――不安なとき、なぜこの真言は自分を支えてくれるのか
不安が強くなると、
頭の中は一気に騒がしくなる。
先の心配、過去の後悔、
「また失敗するんじゃないか」という声。
そんなとき、
自分は心の中で
オンベイシラマンダヤソワカ
と唱えるようになった。
正直に言うと、
最初から「信じていた」わけじゃない。
ただ、
これ以上、自分を壊したくなかった。
真言は「願い」じゃなく「戻る場所」
多くの人は、
真言を「願いを叶える言葉」だと思っている。
でも自分にとって
オンベイシラマンダヤソワカは違う。
これは
何かを手に入れるための言葉じゃない。
- 不安で前のめりになった思考
- 自分を責め続ける内側の声
- 雑な判断をしそうになる瞬間
そこから
元の位置に戻るための言葉だ。
唱えると、
一瞬だけ思考が止まる。
その一瞬で、
呼吸が戻る。
姿勢が戻る。
「今ここ」に戻る。
なぜ「力がある」と感じるのか
真言を唱えたからといって、
現実が急に変わるわけじゃない。
お金が降ってくるわけでも、
悩みが消えるわけでもない。
でも、確実に変わるものがある。
それは
自分の選択の質。
- 変な話に乗らなくなる
- 無理な我慢をしなくなる
- 危ない直感にブレーキがかかる
後から振り返ると、
「あの時、踏みとどまっていた」
と思うことが増えた。
たぶんそれが、
「守られていた」という感覚の正体なんだと思う。
自分を雑に扱わないための言葉
人生がうまくいかないとき、
人はまず自分を雑に扱い始める。
- 体調を後回しにする
- 心の声を無視する
- 「どうせ自分なんて」と切り捨てる
オンベイシラマンダヤソワカを唱えると、
その流れが一度止まる。
「今、自分は壊れる選択をしていないか?」
そう問い直す余白が生まれる。
この余白があるかどうかで、
人生は大きくズレる。
真言は魔法じゃない。

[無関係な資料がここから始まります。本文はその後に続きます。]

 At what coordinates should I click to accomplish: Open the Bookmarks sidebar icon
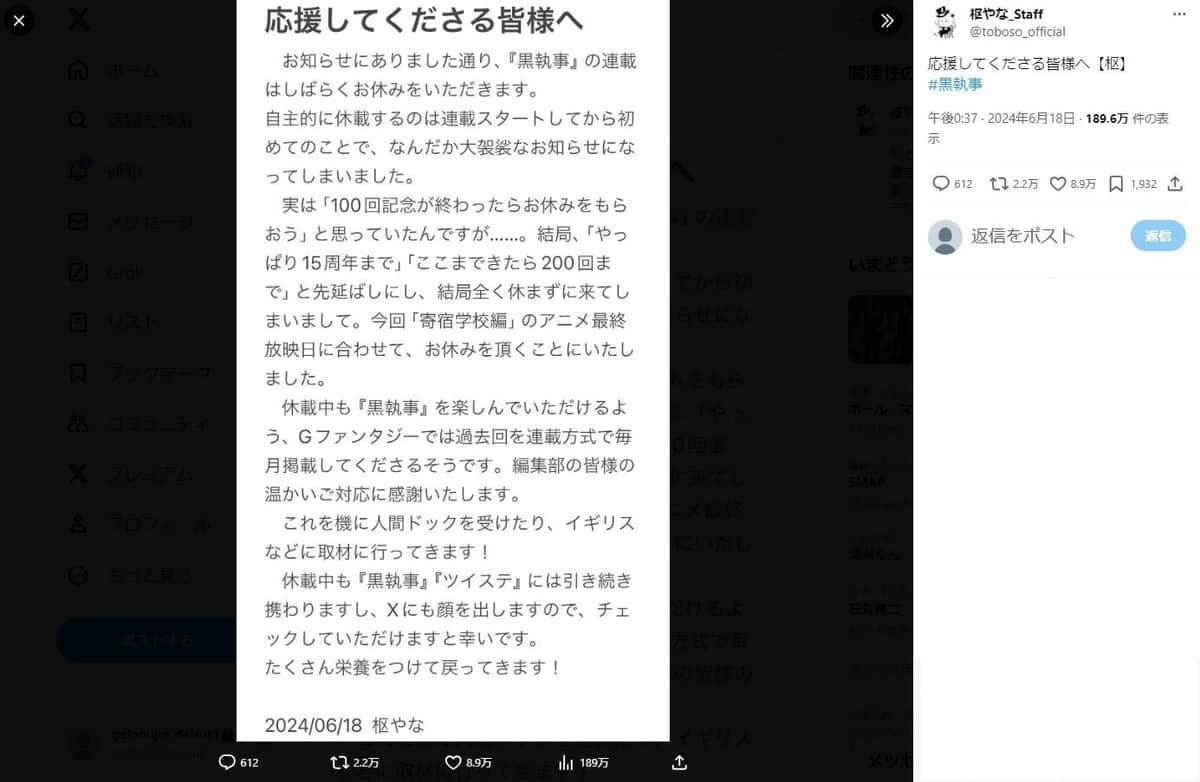tap(76, 373)
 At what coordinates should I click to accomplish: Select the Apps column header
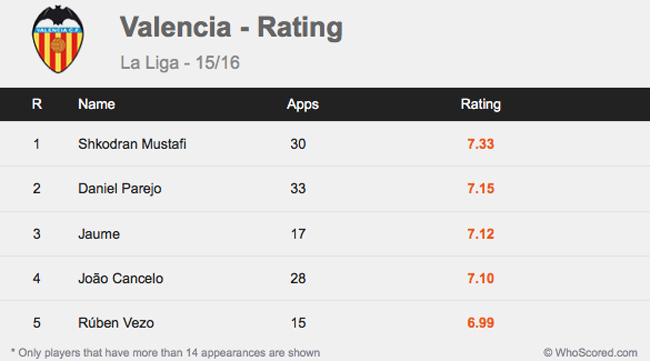click(x=303, y=104)
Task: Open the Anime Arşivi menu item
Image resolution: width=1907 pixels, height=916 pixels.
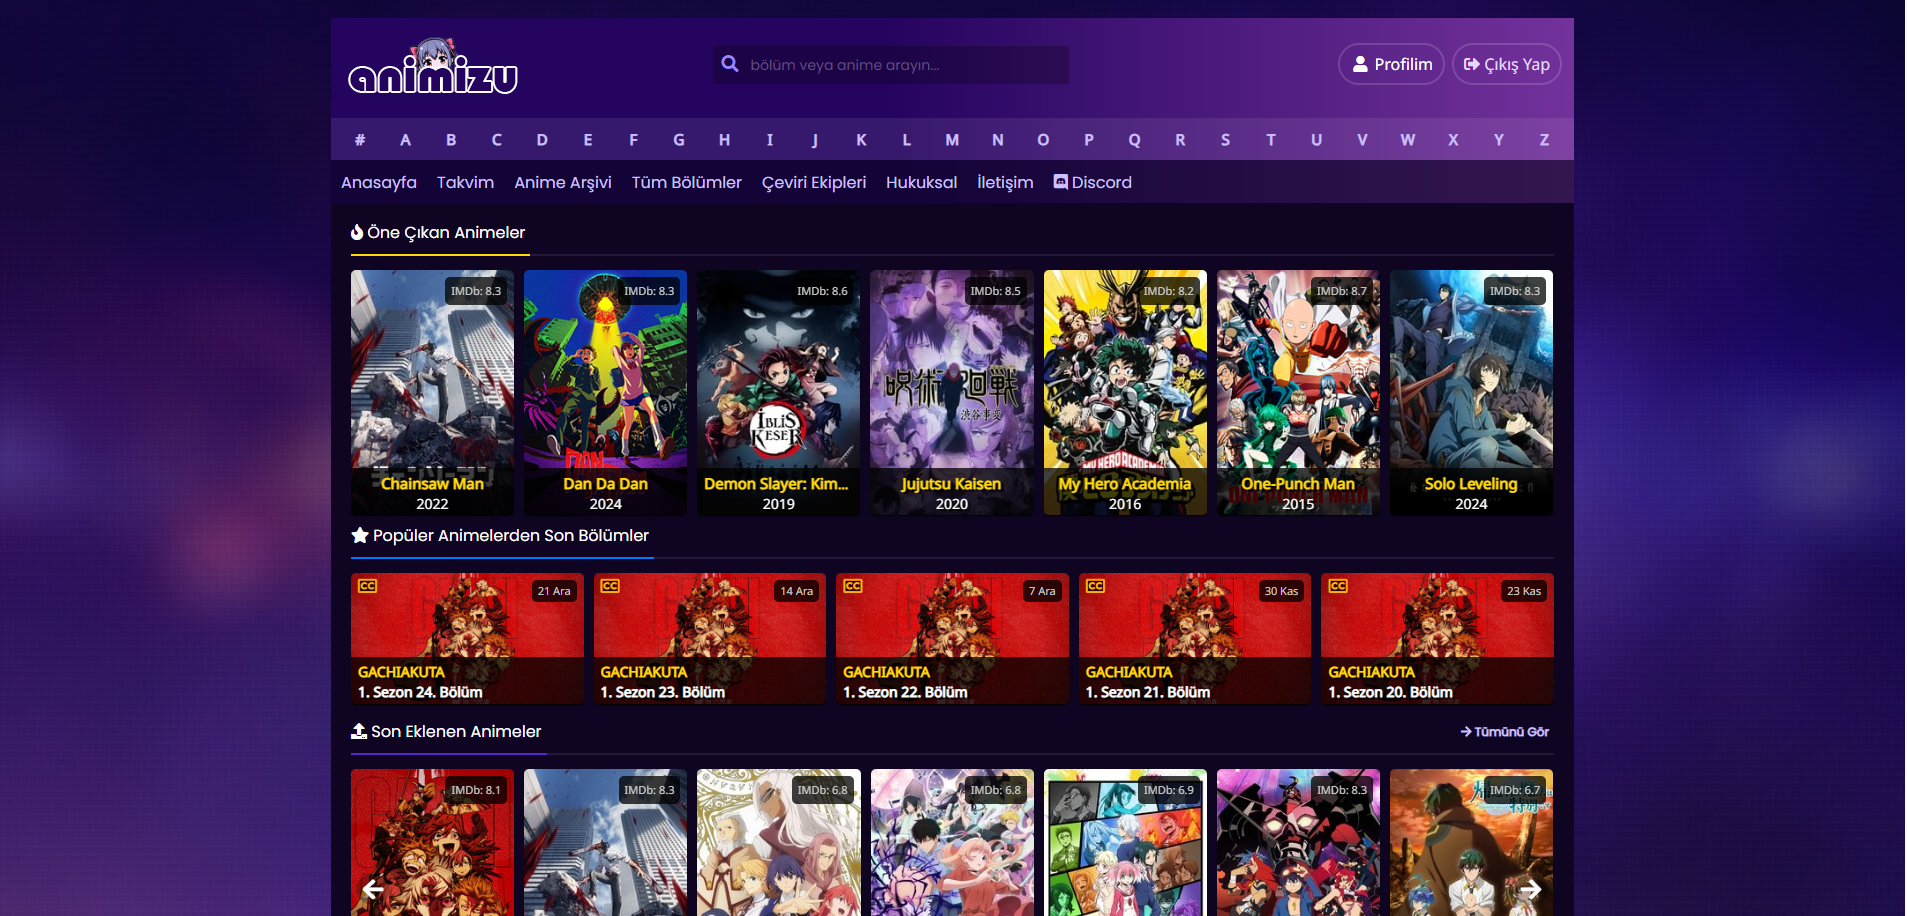Action: (x=562, y=182)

でも…
はっきり言っておく。
この真言は
人生を代わりに変えてくれる魔法じゃない。
でも、
- 壊れそうなとき
- 判断を誤りそうなとき
- 自分を見失いそうなとき
踏みとどまらせてくれる力は、確かにある。
それだけで十分だと思っている。
今、不安な人へ
もし今、
不安が強くてどうしようもないなら、
何かを願わなくていい。
信じようとしなくていい。
ただ心の中で
オンベイシラマンダヤソワカ
と唱えてみてほしい。
そしてそのあと、
今日できる小さな一つを選ぶ。
それでいい。
最後に
この言葉は、
弱い人のためのものじゃない。
踏みとどまろうとする人のための言葉だ。
今の自分にとって、
オンベイシラマンダヤソワカは
確かに「力がある」。
それは、
自分を現実に戻してくれる力だと思っている。